Updating components in a ModularPipeline

Similar to DiffusionPipeline, You could load an components separately to replace the default one in the pipeline. But in Modular Diffusers system, you need to use ComponentSpec to load/create them.

ComponentSpec defines how to create or load components and can actually create them using its create() method (for ConfigMixin objects) or load() method (wrapper around from_pretrained()). When a component is loaded with a ComponentSpec, it gets tagged with a unique ID that encodes its creation parameters, allowing you to always extract the original specification using ComponentSpec.from_component(). In Modular Diffusers, all pretrained models should be loaded using ComponentSpec objects.

So instead of

from diffusers import UNet2DConditionModel
import torch
unet = UNet2DConditionModel.from_pretrained("stabilityai/stable-diffusion-xl-base-1.0", subfolder="unet", variant="fp16", torch_dtype=torch.float16)

You should do

from diffusers import ComponentSpec, UNet2DConditionModel
unet_spec = ComponentSpec(name="unet",type_hint=UNet2DConditionModel, repo="stabilityai/stable-diffusion-xl-base-1.0", subfolder="unet", variant="fp16")
unet2 = unet_spec.load(torch_dtype=torch.float16)
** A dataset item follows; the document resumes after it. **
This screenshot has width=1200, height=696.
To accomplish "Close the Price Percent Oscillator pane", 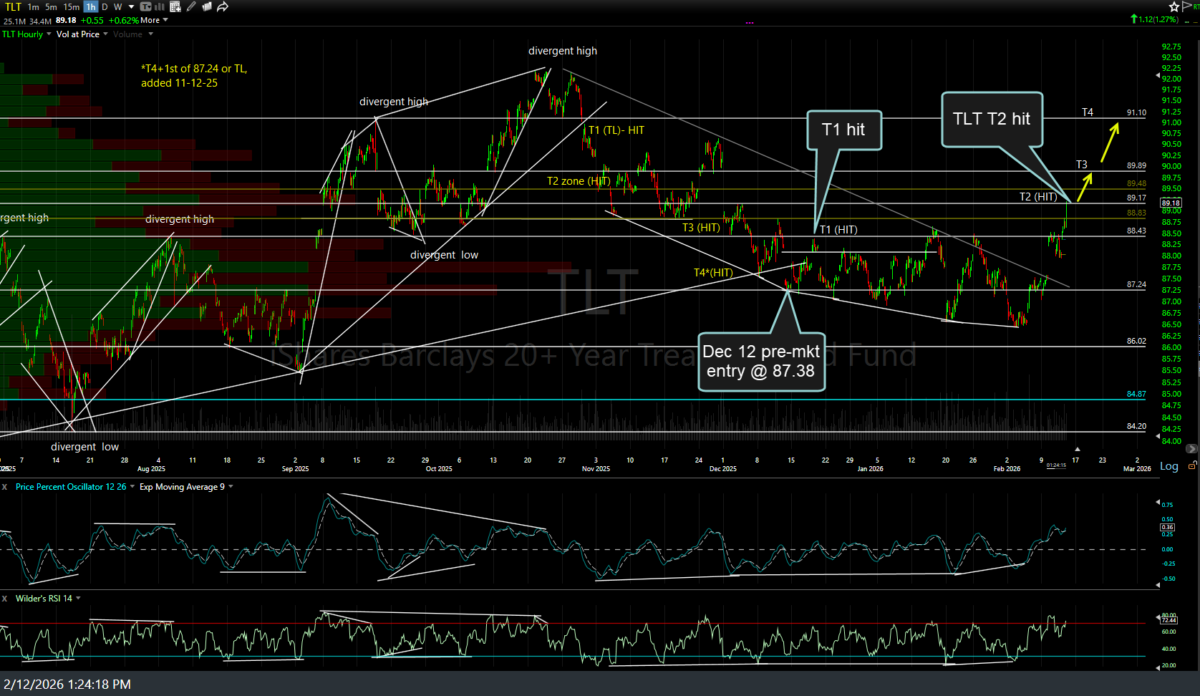I will pos(6,486).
The key difference is that the second unet (the one we load with ComponentSpec) retains its loading specs, so you can extract and recreate it:

# to extract spec, you can do spec.load() to recreate it
>>> spec = ComponentSpec.from_component("unet", unet2)
>>> spec
ComponentSpec(name='unet', type_hint=<class 'diffusers.models.unets.unet_2d_condition.UNet2DConditionModel'>, description=None, config=None, repo='stabilityai/stable-diffusion-xl-base-1.0', subfolder='unet', variant='fp16', revision=None, default_creation_method='from_pretrained')
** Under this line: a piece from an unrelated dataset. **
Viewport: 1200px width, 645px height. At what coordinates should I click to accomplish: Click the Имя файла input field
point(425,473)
To replace the unet in the pipeline

t2i_pipeline.update_components(unet=unet2)

Not only is the unet component swapped, but its loading specs are also updated from "RunDiffusion/Juggernaut-XL-v9" to "stabilityai/stable-diffusion-xl-base-1.0". This means that if you save the pipeline now and load it back with from_pretrained, the new pipeline will by default load the SDXL original unet.

>>> t2i_pipeline.loader
StableDiffusionXLModularLoader {
  ...
  "unet": [
    "diffusers",
    "UNet2DConditionModel",
    {
      "repo": "stabilityai/stable-diffusion-xl-base-1.0",
      "revision": null,
      "subfolder": "unet",
      "type_hint": [
        "diffusers",
        "UNet2DConditionModel"
      ],
      "variant": "fp16"
    }
  ],
  ...
}  

Run a ModularPipeline

The API to run the ModularPipeline is very similar to how you would run a regular DiffusionPipeline:

>>> image = pipeline(prompt="a cat", num_inference_steps=15, output="images")[0]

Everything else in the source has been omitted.